Returns are due on the filing due date of your income tax return.

Penalties for non-filers can be heavy. For simple non-compliance the fine is $25 per day (maximum $2,500), or $500 per month (maximum $12,000) for non-compliance due to gross negligence. If Revenue Canada requests the information and does not receive it, they will charge $1,000 per month (maximum $24,000). If forms remain unfiled for more than 24 months, an additional 5% fine will be added to the above.

If you do not have a drawer full of the above forms, you can download them (and any others, for that matter) from the CRA site on the world-wide web.

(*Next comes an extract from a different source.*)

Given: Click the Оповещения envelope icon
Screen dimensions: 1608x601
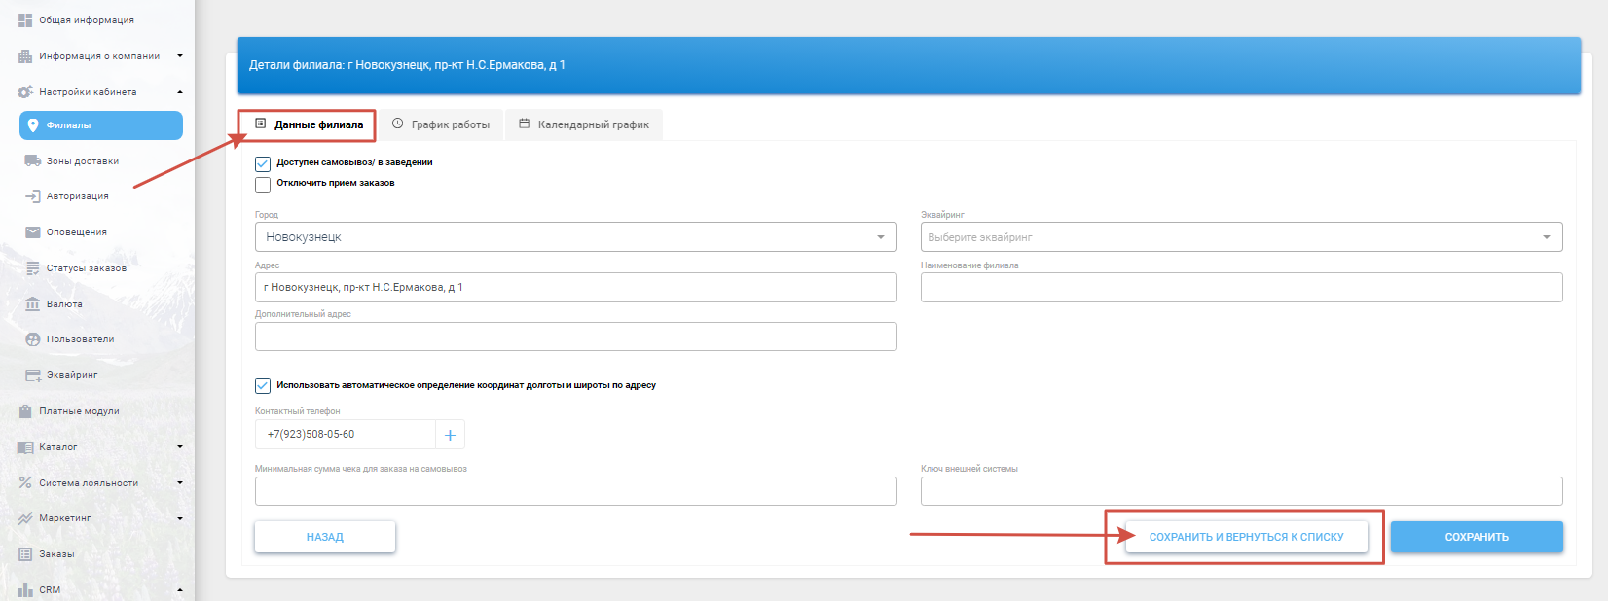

What’s Your Tax Issue? Travel For Medical

The Tax Issue

Last year, I was vacationing in Florida and experienced some shortness of breath. I went to the hospital and they suggested I return home to Canada on an emergency basis for further workup. My flight back home cost $1,198. Can I claim this as travel for medical attention?

The Answer

According to the law, transportation costs to receive medical attention are only allowed in very restricted circumstances. First of all, the travel must be from your home to wherever you seek attention, and only if substantially equivalent medical services were not available near your home. The distance traveled must be at least 40 kilometres from your home, and it must be reasonable to expect that you would travel to that place for attention.

If you had to travel at least 80 kilometres (one way) from your home to obtain medical services, you may be able to claim accommodation, meal, and parking expenses in addition to your transportation expenses as medical expenses.

In your case, since the travel was not from your home I would suggest that your plane fare would not qualify as a medical expense.